→ WRITTEN INSTRUCTION
For the article below on separator pressures in oil production, rewrite the paragraph beginning "The principal means of surface separation" as a short bulleted list that keeps its main facts.
--- EXCERPTED PASSAGE ---
June 2007
Features

Optimizing multi-stage separators' pressure set points maximizes oil recovery

In a simulation, the proposed, simple procedure increased oil production and API gravity at no added cost.

Vol. 228 No. 6  

PRODUCTION TECHNOLOGY

Optimizing multistage separators’ pressure setpoints maximizes oil recovery

 In a simulation, the proposed method increased oil production and API gravity at no added cost. 

Alireza Bahadori, National Iranian South Oil Company; and Saeid Mokhatab, Production & Lift Technology LLC

To achieve good separation of gas-liquid mixture exiting crude oil production and maximize hydrocarbon liquid recovery, it is necessary to use several separation stages at decreasing pressures and then adapt the pressure setpoints to improve separation and recovery at minimum cost. A simple procedure, which does not require mass balance calculations, is proposed here to optimize separators’ pressures in the crude oil production unit. The proposed methodology determines the optimum pressures of separators in different stages of separation and consequently optimizes the operating conditions. In this study, the optimum pressures of separators in a 51,740-bbl/day oil production unit were determined. As a result, oil recovery was increased 146 bbl/day in summer or 184 bbl/day in winter, and the quality of total produced oil was improved by 0.5° API.

BACKGROUND

The principal means of surface separation of oil-gas mixtures is stage separation-a process at the wellhead in which gaseous and liquid hydrocarbons are “flashed,” or separated, into vapor (gas) and liquid (oil) phases by two or more separators arranged in series. The purpose of the stage separation is to reduce the pressure on the produced oil in steps to maximize stock tank oil recovery. If the separator pressure is too high, large amounts of light components will remain in the liquid phase at the separator and will be lost along with other valuable components to the gas phase at the stock tank. Conversely, if the pressure is too low, large amounts of light components will be separated from the liquid, and they will attract substantial quantities of intermediates and heavier components. Consequently, it is necessary to optimize separators’ pressure in winter and summer seasons. Considerable gains could be realized by performing process simulations to optimize the separator pressure for oil recovery.
--- PROVIDED MATERIAL ---
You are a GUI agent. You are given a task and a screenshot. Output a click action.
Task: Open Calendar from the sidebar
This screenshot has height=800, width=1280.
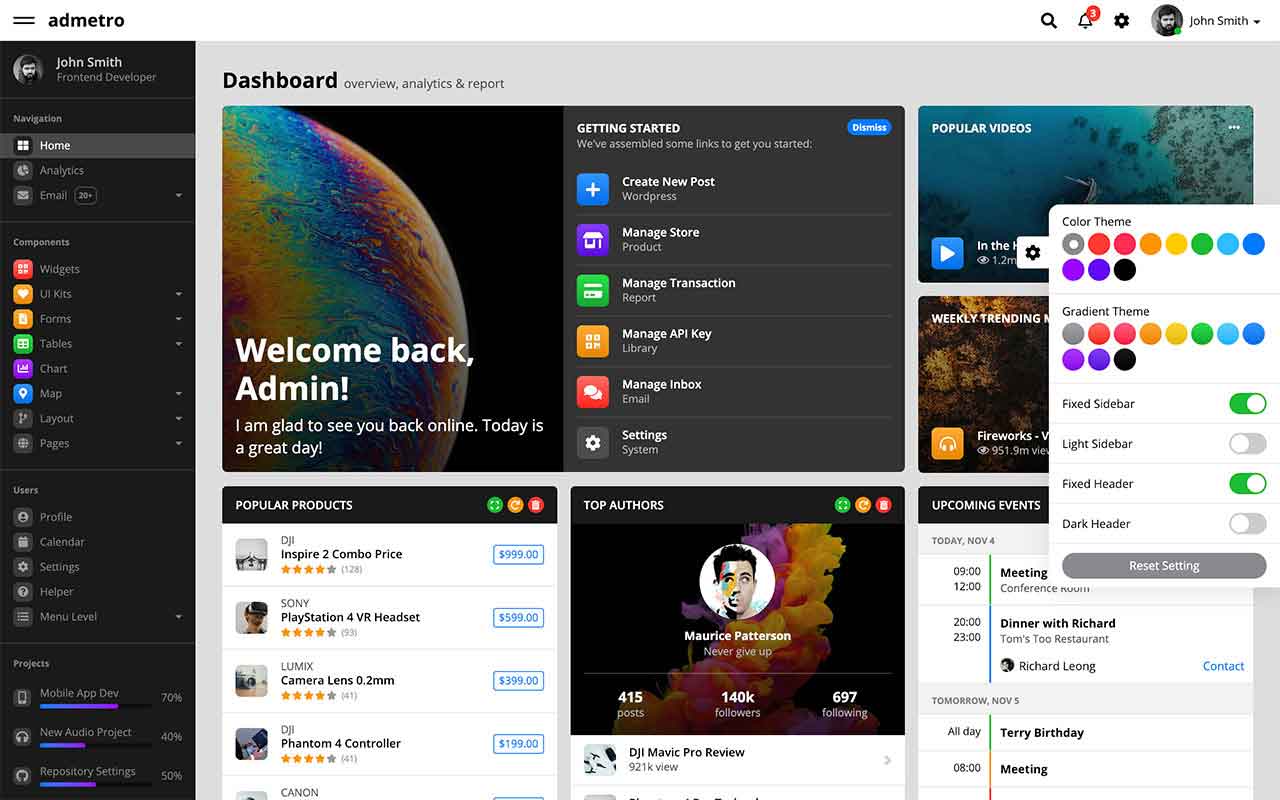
---
→ WRITTEN REPLY
- Stage separation is the main way to separate oil-gas mixtures at the surface. At the wellhead, two or more separators in series flash the hydrocarbons into a gas phase and an oil phase.
- It lowers the pressure on the produced oil in steps to maximize stock tank oil recovery.
- If separator pressure is too high, many light components stay in the liquid. They are then lost to the gas phase at the stock tank along with other valuable components.
- If pressure is too low, many light components separate from the liquid and draw off substantial amounts of intermediate and heavier components.
- Separator pressure therefore has to be optimized for both winter and summer. Process simulations to optimize it could bring considerable gains in oil recovery.